Task statement: The stretch wanted below opens at the line containing "Given: Click the 4h timeframe in chart title" and closes at the line containing "Given: Click the Age range section heading". Please return it exactly, with no other lines.

Material shown:
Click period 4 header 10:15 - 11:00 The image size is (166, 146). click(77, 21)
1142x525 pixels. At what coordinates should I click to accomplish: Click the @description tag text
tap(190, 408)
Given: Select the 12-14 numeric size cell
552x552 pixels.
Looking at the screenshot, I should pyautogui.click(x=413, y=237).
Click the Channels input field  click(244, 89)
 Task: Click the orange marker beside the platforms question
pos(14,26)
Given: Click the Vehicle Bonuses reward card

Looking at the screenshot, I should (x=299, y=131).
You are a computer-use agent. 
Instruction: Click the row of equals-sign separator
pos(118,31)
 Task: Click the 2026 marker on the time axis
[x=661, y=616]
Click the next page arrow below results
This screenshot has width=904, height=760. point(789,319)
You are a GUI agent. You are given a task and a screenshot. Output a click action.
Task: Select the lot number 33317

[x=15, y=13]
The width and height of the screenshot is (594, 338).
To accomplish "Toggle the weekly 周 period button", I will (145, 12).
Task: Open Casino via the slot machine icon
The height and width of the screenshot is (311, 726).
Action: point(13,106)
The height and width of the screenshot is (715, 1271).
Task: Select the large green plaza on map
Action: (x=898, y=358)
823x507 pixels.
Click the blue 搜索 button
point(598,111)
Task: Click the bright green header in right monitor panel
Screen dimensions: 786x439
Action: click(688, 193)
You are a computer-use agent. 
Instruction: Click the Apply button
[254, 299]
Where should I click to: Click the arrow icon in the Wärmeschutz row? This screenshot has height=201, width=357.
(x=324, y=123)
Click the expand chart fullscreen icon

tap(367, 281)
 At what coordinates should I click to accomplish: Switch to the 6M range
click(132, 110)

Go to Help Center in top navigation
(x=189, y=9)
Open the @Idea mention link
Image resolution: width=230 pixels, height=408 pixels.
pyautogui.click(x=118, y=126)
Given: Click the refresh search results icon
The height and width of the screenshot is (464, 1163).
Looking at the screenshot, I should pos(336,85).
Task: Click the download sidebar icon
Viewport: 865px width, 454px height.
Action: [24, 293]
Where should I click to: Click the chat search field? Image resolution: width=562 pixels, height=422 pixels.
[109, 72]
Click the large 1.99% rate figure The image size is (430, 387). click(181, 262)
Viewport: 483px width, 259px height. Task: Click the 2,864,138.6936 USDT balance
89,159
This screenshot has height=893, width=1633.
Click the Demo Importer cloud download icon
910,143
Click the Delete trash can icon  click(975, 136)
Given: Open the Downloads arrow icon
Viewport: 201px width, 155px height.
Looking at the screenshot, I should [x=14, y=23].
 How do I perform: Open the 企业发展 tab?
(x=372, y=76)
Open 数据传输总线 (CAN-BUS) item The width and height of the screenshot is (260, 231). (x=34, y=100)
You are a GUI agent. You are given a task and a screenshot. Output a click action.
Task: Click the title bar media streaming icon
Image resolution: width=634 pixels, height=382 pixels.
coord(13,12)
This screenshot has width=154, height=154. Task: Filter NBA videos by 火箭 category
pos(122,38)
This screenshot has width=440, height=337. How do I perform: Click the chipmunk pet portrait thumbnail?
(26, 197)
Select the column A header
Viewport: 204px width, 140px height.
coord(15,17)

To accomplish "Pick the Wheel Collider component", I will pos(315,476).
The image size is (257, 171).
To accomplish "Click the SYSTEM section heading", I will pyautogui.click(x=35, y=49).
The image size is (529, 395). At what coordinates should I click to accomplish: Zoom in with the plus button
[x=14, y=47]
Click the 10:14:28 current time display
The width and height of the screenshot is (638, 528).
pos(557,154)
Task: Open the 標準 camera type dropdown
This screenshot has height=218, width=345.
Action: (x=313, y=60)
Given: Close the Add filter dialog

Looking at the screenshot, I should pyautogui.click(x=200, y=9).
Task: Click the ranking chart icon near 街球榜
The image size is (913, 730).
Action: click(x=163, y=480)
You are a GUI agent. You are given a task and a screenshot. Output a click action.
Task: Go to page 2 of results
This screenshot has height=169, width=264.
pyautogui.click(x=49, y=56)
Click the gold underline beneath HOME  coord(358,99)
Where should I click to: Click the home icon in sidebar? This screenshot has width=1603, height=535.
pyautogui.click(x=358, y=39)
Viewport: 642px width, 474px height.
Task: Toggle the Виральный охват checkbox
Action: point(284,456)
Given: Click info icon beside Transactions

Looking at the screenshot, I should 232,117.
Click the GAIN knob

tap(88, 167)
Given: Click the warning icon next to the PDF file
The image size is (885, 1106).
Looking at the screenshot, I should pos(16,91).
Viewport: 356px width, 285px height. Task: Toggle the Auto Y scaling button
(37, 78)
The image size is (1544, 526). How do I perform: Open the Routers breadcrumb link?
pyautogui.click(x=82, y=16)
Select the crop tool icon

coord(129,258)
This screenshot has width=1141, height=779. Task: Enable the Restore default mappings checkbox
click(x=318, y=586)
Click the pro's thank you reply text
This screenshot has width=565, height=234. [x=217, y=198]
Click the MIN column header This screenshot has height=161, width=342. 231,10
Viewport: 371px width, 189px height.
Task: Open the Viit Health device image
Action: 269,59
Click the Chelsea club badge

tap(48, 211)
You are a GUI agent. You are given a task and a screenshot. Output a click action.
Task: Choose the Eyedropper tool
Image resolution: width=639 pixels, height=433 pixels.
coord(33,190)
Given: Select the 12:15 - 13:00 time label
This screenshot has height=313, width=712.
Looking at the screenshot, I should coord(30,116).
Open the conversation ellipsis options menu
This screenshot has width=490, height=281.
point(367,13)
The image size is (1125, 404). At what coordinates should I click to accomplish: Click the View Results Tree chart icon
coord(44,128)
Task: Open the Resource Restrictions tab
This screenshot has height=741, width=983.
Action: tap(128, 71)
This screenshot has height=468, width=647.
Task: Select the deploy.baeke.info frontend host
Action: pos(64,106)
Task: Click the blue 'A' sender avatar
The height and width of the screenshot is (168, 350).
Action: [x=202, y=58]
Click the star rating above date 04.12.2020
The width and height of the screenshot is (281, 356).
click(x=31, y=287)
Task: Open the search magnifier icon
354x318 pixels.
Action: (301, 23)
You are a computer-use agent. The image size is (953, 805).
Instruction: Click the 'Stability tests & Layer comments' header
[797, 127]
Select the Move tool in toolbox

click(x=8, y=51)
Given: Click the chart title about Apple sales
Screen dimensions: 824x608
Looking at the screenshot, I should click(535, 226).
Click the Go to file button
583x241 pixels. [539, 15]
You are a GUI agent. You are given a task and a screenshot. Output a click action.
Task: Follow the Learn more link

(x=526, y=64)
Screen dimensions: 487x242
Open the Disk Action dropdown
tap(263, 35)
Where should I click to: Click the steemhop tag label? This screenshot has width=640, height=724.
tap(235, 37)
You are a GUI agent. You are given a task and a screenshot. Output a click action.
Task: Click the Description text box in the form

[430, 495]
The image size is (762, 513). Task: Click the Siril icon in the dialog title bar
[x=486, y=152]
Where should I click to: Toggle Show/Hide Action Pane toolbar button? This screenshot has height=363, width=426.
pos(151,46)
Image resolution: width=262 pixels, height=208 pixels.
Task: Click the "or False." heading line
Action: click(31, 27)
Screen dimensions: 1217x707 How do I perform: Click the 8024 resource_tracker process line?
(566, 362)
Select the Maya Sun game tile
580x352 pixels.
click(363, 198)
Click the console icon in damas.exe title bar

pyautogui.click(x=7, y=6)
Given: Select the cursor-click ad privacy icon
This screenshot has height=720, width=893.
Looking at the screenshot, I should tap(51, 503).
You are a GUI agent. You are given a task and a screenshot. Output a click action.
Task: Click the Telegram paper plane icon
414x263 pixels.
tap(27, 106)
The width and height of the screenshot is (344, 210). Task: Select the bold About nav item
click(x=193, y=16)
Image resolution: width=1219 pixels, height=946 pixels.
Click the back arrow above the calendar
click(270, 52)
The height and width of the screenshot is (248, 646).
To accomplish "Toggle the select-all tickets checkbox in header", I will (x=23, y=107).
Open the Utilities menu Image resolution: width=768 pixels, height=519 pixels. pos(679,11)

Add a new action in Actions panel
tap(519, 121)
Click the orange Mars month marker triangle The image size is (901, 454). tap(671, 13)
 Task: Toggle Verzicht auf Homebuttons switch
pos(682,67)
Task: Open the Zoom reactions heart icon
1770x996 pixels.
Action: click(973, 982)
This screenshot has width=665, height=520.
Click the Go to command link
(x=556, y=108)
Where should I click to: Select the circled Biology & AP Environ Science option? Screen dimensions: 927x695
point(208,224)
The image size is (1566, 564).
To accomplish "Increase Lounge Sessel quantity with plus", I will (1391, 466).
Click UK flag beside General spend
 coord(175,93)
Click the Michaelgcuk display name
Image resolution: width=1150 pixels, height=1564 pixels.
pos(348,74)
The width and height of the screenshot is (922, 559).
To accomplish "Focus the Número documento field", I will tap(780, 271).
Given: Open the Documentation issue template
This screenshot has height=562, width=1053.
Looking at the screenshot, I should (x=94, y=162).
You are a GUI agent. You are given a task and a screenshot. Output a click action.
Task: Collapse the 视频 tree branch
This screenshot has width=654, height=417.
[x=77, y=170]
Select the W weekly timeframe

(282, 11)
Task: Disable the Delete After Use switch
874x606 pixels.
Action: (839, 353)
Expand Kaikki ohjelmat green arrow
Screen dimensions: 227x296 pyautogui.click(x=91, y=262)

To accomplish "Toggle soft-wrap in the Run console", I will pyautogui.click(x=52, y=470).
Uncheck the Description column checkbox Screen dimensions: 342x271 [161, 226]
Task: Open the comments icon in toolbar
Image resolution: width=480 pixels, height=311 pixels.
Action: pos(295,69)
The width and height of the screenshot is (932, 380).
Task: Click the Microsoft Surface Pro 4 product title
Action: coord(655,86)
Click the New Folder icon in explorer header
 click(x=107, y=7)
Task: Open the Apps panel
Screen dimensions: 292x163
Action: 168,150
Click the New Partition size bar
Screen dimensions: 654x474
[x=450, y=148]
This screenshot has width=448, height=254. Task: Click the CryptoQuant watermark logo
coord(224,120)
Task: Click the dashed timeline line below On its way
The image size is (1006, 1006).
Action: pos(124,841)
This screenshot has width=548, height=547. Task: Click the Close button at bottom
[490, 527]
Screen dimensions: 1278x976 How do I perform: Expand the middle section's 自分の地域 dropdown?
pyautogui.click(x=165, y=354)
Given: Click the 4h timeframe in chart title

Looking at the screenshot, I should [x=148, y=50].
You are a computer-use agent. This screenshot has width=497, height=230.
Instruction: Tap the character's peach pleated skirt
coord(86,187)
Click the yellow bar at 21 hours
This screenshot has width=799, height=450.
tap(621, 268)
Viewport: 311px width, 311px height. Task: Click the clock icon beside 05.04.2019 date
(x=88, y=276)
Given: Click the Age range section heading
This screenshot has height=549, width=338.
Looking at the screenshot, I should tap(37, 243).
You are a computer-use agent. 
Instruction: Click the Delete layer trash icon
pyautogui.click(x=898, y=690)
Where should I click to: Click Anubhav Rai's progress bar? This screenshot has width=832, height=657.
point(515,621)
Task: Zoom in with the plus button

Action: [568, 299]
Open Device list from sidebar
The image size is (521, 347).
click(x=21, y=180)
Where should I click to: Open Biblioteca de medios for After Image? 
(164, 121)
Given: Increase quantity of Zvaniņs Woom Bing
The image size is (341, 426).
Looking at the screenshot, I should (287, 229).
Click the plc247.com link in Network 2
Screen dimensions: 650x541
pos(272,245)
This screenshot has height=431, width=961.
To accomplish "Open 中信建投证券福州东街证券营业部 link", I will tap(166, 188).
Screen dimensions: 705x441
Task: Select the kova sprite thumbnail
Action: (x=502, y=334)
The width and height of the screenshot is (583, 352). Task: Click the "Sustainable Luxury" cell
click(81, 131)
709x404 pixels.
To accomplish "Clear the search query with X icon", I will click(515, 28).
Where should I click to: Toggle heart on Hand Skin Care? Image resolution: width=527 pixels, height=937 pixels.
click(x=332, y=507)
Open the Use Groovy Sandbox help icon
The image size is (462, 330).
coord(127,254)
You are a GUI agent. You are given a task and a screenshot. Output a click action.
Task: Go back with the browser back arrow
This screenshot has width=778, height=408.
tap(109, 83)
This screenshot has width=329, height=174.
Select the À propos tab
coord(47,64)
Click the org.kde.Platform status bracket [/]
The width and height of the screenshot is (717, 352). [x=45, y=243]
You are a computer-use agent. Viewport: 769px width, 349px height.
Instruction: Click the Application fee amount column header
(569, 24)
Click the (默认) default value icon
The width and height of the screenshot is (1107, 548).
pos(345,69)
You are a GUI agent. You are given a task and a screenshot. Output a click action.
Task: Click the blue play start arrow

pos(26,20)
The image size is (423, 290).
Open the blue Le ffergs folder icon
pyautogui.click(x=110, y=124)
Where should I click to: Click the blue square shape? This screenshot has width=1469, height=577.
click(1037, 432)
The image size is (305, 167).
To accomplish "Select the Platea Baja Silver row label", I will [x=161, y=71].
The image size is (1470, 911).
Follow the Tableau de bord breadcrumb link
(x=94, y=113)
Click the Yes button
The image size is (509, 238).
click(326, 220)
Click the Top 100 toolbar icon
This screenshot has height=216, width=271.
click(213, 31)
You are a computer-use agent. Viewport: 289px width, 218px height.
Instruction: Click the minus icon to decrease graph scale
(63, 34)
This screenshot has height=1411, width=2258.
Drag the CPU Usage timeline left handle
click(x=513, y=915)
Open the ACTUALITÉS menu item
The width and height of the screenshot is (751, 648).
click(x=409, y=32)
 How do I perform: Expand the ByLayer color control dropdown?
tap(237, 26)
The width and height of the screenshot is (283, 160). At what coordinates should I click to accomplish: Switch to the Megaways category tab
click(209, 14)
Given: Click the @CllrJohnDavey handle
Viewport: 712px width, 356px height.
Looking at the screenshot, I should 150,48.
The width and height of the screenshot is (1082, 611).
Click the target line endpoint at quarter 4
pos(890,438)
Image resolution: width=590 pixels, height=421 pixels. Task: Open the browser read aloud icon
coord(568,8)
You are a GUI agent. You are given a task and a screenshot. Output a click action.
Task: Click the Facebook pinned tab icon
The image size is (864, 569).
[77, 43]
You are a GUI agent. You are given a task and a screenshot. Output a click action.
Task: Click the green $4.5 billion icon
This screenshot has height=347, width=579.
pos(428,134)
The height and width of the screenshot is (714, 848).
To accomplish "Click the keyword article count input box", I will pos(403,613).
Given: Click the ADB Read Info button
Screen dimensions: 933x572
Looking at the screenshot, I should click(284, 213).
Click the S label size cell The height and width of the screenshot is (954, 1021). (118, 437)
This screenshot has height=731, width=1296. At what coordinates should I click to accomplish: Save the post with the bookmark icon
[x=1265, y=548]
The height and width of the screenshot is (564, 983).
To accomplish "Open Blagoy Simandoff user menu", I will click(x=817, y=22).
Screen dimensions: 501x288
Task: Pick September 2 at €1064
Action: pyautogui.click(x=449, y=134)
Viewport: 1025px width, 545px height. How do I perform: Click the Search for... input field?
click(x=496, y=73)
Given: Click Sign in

Result of the exercise:
Given: Click the 4h timeframe in chart title

Looking at the screenshot, I should [x=148, y=50].
You are a computer-use agent. This screenshot has width=497, height=230.
Instruction: Tap the character's peach pleated skirt
coord(86,187)
Click the yellow bar at 21 hours
This screenshot has width=799, height=450.
tap(621, 268)
Viewport: 311px width, 311px height. Task: Click the clock icon beside 05.04.2019 date
(x=88, y=276)
Given: Click the Age range section heading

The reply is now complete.